Kareem Abdul-Jabbar is speaking out about HBO Max pulling the 1939 epic “Gone With The Wind” over its outdated cultural depictions, romanticization of slavery, and the glorification of Confederacy.
His latest column for The Hollywood Reporter comes after “12 Years A Slave” screenwriter John Ridley called on HBO to pull the film for now – not an outright ban – advocating for the film to be re-introduced at a later date.
In this Hollywood Reporter column, Abdul-Jabbar writes “Gone With The Wind” should remain available “along with other films that give a more broad-based and complete picture of what slavery and the Confederacy truly were.” He goes on to suggest it should be “paired with conversations about narratives and why it’s important to have many voices sharing stories from different perspectives, rather than merely those reinforcing the views of the prevailing culture.”
HBO Max pulled the film on June 9.
Abdul-Jabbar is on board with a temporary removal of the Clark Gable film, but doesn’t want to see it permanently unavailable.
He writes, “Given the current public heated climate of widespread protests over police brutality and systemic racism, maybe let’s hold off shoving the joys of slavery and heroes of racism in our faces.” Abdul-Jabbar also asks the “crucial question of where do we draw the line” when it comes to censorship and what is “allowed.”
Citing Whoopi Goldberg’s take on “The View” in which she posed, “If you start pulling every film, you’re going to have to pull … a very long list of films,” Abdul-Jabbar says that works of art can be presented with introductions “that explains that the work contains harmful racial or gender stereotypes that were acceptable at the time but which we now know are harmful.”
“What we need is a way to present art within its historical context so the works can still be available and appreciated for their achievements but not admired for their cultural failings,” he continues. “Links to further discussions and information also could be provided. That is the bare basics of what we should do to emphasize that these portrayals are no longer acceptable. To do nothing is a tacit endorsement of their destructive messages. And, like vaping, prolonged exposure causes damage to our children. We put a warning label on one, why not the other.”

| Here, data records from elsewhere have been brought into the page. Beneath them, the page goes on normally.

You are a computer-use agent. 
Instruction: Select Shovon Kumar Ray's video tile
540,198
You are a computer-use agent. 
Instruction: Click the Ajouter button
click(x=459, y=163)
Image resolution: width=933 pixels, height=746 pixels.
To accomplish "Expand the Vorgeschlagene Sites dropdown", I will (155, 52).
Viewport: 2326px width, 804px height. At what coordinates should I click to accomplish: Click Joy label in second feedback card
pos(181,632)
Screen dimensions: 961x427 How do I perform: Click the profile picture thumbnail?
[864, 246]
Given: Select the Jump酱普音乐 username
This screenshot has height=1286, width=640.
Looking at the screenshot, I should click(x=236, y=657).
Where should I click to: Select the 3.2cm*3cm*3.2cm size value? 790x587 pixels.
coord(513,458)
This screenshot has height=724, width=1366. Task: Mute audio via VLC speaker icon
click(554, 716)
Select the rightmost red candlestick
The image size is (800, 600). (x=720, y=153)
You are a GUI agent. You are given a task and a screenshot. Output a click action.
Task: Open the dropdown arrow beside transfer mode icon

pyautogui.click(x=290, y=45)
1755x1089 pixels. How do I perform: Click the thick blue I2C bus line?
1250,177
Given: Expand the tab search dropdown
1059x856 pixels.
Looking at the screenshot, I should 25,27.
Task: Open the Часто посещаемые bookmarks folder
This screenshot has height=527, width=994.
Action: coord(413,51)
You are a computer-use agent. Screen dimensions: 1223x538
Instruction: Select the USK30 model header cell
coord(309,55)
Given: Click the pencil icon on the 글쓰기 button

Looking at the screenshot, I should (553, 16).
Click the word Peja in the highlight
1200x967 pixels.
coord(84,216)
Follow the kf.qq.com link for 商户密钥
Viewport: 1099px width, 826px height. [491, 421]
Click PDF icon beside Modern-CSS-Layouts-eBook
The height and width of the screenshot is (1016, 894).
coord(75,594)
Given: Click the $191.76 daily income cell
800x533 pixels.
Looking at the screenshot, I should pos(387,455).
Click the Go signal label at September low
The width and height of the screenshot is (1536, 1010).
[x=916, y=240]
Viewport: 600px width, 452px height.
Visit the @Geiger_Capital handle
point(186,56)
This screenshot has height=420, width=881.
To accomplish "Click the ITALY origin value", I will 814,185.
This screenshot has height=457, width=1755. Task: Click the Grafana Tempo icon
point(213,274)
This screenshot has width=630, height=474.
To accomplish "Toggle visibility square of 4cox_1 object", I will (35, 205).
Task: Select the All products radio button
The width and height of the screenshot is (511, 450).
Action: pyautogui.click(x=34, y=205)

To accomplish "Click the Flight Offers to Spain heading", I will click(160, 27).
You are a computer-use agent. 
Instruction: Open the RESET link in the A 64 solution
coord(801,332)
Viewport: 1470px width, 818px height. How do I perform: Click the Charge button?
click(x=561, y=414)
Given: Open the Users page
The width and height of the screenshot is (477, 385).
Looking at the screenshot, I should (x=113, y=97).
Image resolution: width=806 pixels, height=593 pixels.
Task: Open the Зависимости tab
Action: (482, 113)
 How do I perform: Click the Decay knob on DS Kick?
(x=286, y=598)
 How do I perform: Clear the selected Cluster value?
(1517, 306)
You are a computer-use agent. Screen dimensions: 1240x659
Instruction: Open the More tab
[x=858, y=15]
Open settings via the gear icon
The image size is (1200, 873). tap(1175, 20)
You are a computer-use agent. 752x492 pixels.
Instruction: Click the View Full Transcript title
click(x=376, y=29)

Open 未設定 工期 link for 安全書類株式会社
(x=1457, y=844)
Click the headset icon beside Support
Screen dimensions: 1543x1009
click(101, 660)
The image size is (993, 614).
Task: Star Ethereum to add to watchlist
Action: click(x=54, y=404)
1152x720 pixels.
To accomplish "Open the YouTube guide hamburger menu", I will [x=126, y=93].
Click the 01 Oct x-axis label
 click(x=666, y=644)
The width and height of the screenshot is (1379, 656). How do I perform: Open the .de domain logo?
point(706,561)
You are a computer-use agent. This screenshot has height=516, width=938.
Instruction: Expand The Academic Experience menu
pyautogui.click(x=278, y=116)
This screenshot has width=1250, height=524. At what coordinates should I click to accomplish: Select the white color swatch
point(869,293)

He concludes his op-ed adding, “Art can either inform us of past follies or it can perpetuate them. Movies and TV shows that display the subjugation, humiliation, or marginalization of anyone are like the Confederate monuments: they have a place in history as both manifestations of and warnings against our ignorance. In contemporary life, they are weighty anchors pulling us down to the bottom while the rest of the world swims freely toward the future.”